▶ **What the task requires**:
The entries below contain pictures. Write out only the lines from the line with "Screen dimensions: 602x599" up to and including the line with "Select OpenEnergyMonitor group header", exactly, without them.

▶ **Information provided**:
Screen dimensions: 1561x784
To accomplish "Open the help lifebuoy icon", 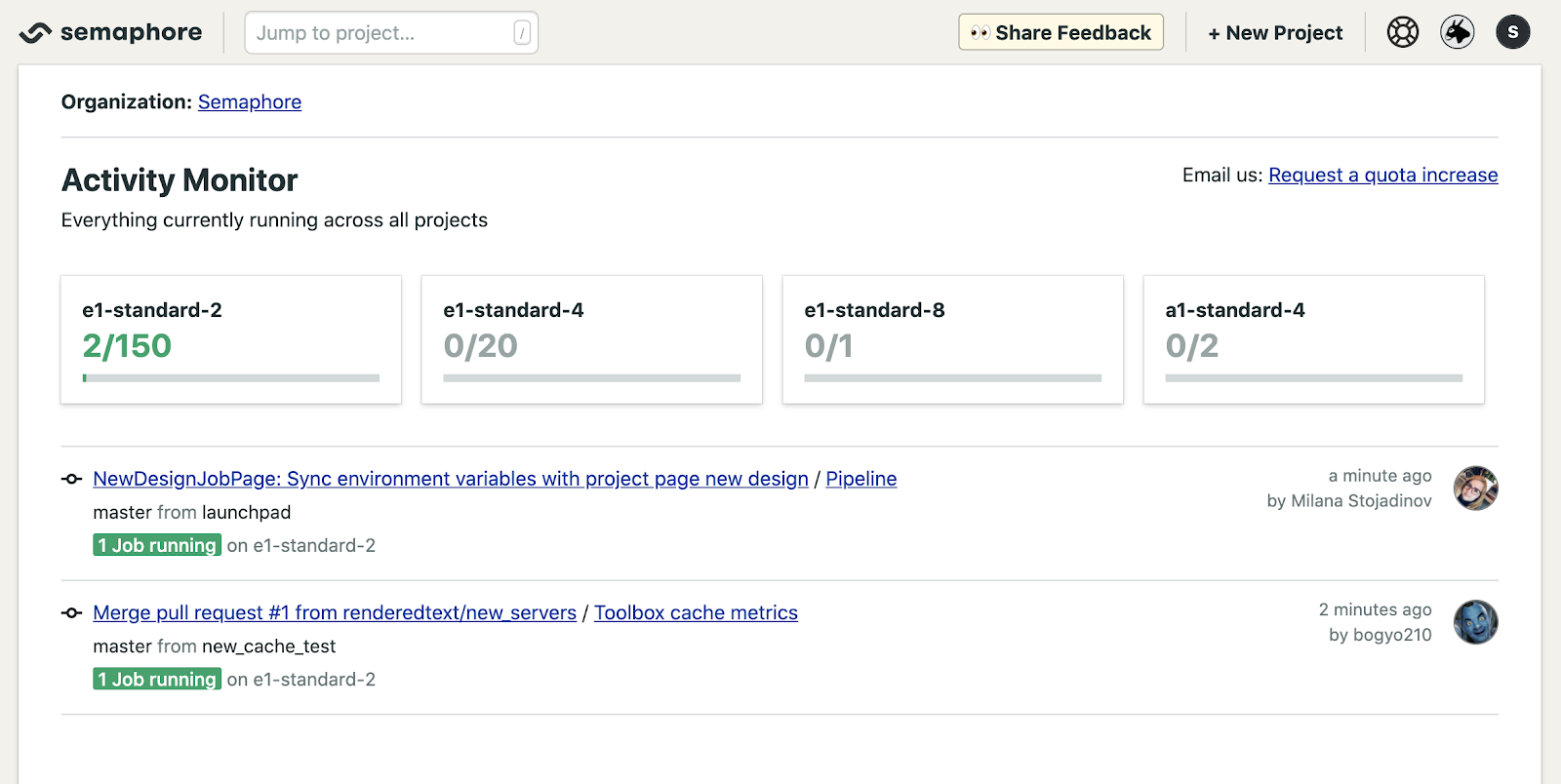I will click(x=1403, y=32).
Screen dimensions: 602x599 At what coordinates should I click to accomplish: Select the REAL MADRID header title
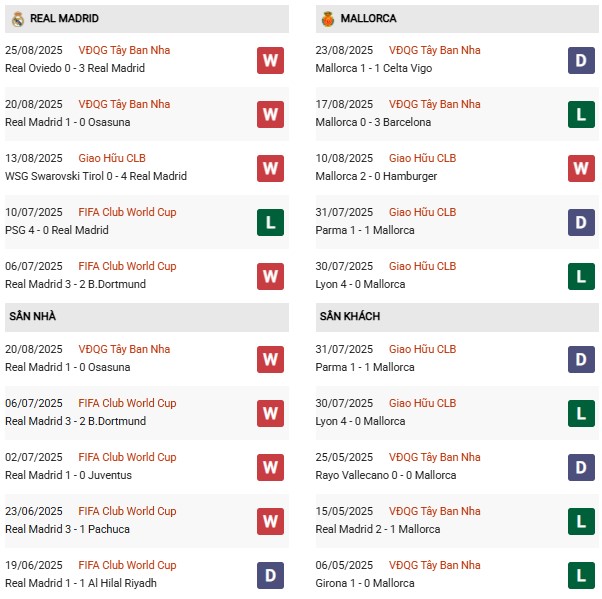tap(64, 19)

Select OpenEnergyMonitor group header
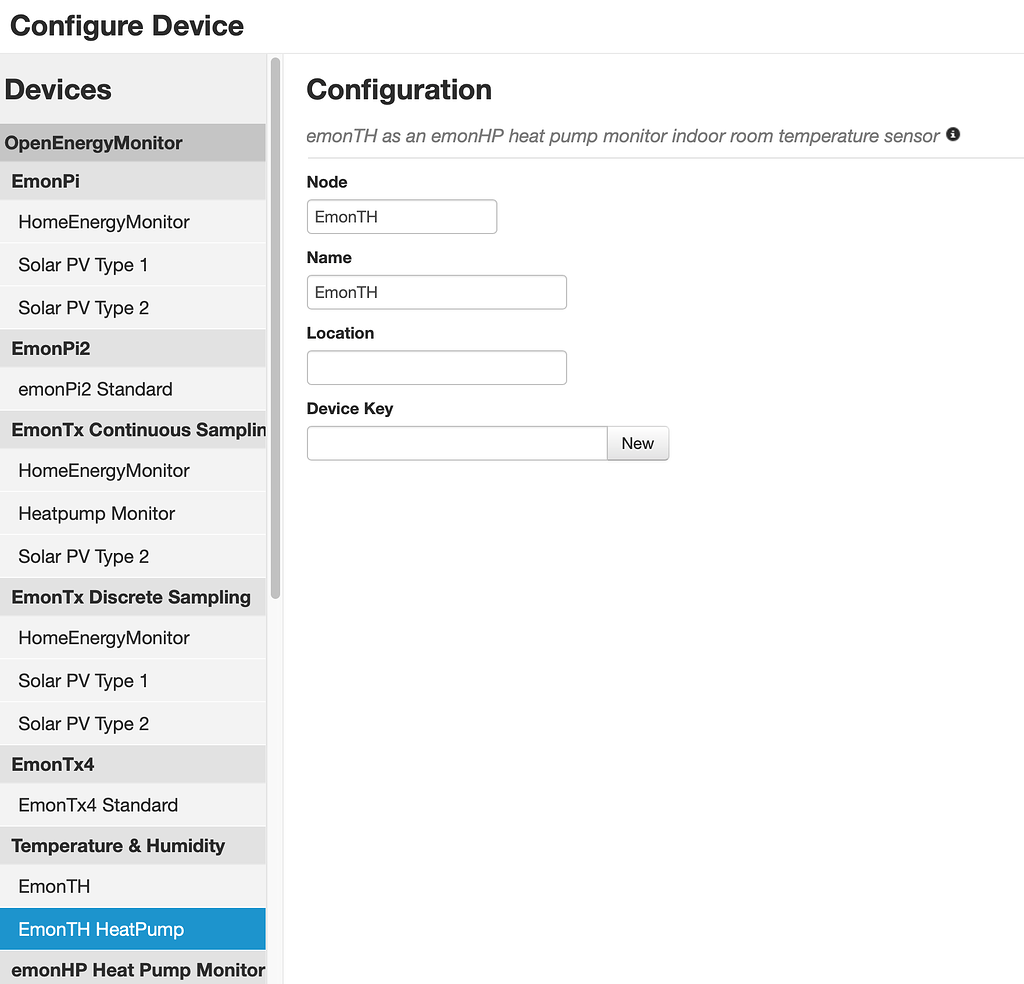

...

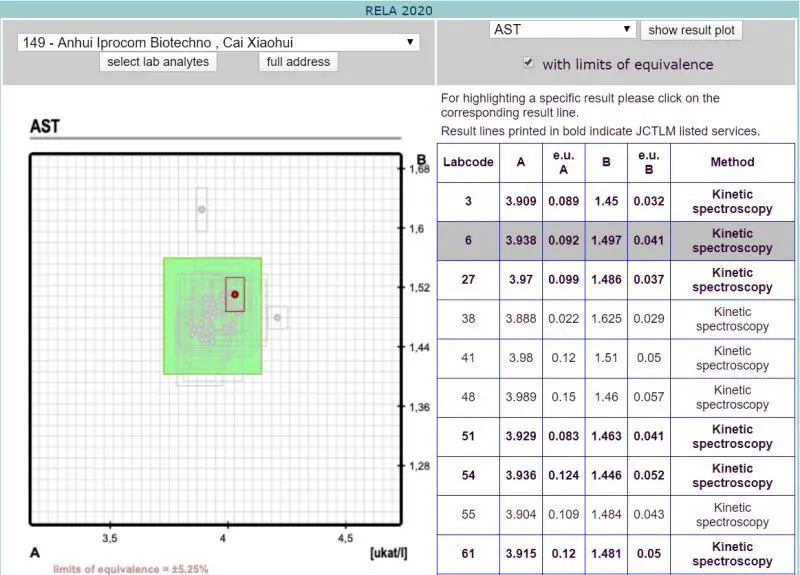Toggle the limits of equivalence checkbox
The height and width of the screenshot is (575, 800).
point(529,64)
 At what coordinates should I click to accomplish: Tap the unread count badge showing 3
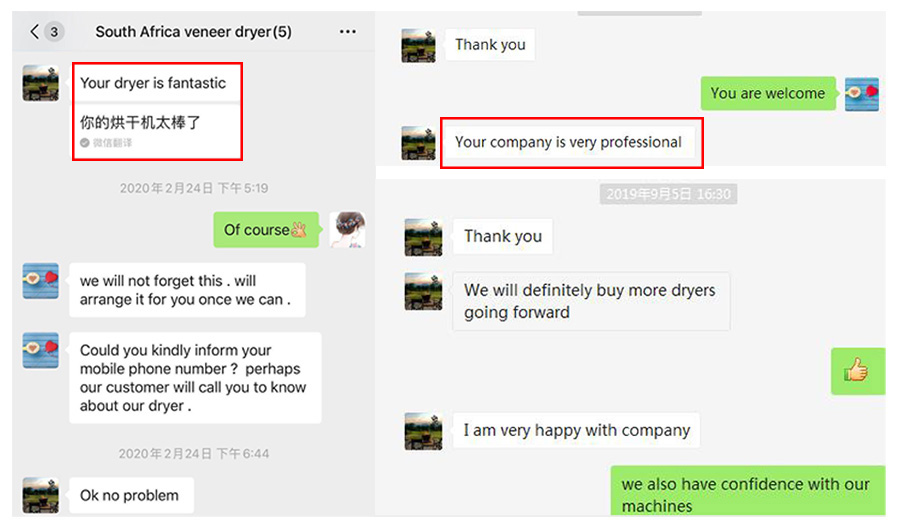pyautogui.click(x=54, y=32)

▶ **Result below**:
Screen dimensions: 602x599 At what coordinates should I click to accomplish: Select the REAL MADRID header title
tap(64, 19)

Select OpenEnergyMonitor group header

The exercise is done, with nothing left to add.